During its special meeting, the Pike County Fiscal Court approved amending several changes to the county’s ordinance relating to the 911 board and its services, as to better reflect its current form of government. According to Pike County Emergency Management Director Doug Tackett, the ordinance was written under the old magisterial form of government, which has since been changed to a commissioner form. Pike County Judge-Executive Ray Jones took the opportunity after the amendment’s first reading to talk about the change, and how it believes it has been “successful.”
“Basically, when the ordinance was written it was under the magisterial form of government,” Tackett said. “We have an advisory board that is created in this ordinance and six of the people that sit on this board were appointed by the magistrates.
“So we need to make a change where it goes to the commissioner form of government and allow the three commissioners to appoint someone from their district to be on this advisory board,” he added.
According to Tackett, there was another section that needed to be addressed regarding a representative from the Pike County Ambulance Association being on the board. However, Tackett said, there was never an association of that nature.
“Since we only have two services in the county, this would put a representative from each of those on that board,” Tackett said.
Jones asked Tackett if a representative from the city would be placed on the board, to which Tackett said “it wouldn’t,” unless Jones wanted one to be placed on the board, as the city has its own 911 system.
Tackett added that there was a change to the funding section, so that the surcharge reflected the amount the court recently voted to accept. Jones asked Tackett when the county would see that surcharge go into effect, to which Tackett said the county is already “seeing some of the money.”
When asked if he knew the current deficit the 911 board is facing for this fiscal year, Tackett said he did not know “right off the top of my head.” But County Treasurer Frankie Stacy said, given how much the board had in the bank, the board is “probably” running about $100,000 short of paying the court for the last fiscal year.
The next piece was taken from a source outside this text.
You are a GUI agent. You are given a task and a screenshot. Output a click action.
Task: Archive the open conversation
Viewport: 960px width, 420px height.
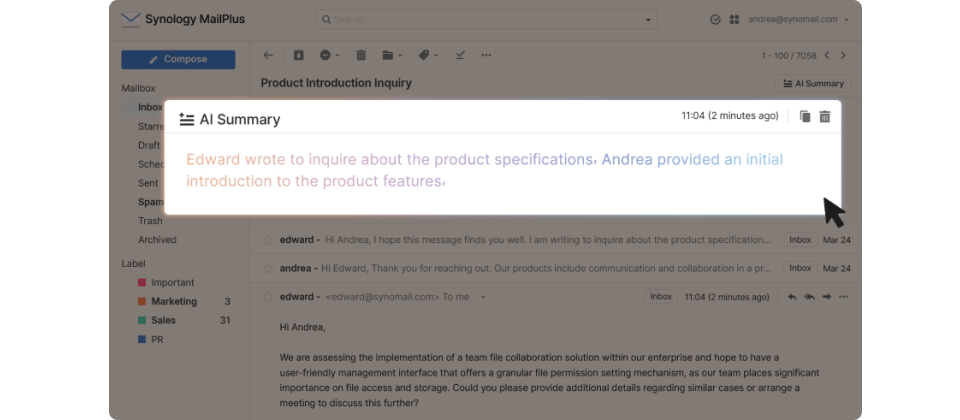pyautogui.click(x=298, y=55)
Assistant County Attorney Kevin Keene gave the ordinance amendment its first reading and said no vote was needed until the amendment was given its second reading at the next fiscal court meeting.
After the reading, Jones said he would briefly like to comment on the change regarding going from a magisterial form of government to its current commissioner form.
“As the presiding officer, I do want to comment on the commissioner form of government,” Jones said. “There’s been some people who said it wouldn’t work. I think if you watch this court and how its operated, the level of professionalism and the fact that we’re able to work with a plan to try and move the county forward. We’re trying to get the finances straightened out and I think this court has proven that the commissioner form of government can work.”
According to Jones, he and the three commissioners are elected county-wide and are accountable for every person in the county. He said the magistrate form of government was “conducive” to having caused a lot of the problems “this court” has had to face.
“People were only worried about their little part of the county and not the entire big picture,” Jones said.
Jones said the court doesn’t always agree but if you look at what the current administration has done, there’s really not been a lot of continuos issues come before the court.
“I will say this, it’s always the voters choice to choose what form of government,” Jones said. “But, if we go back to the magistrate form of government, I would just simply say this, there’s a reason the people of this county voted to do away with the magistrate form of government.
“And we would go back exactly to where we were when the people elected to change the form of government,” he added.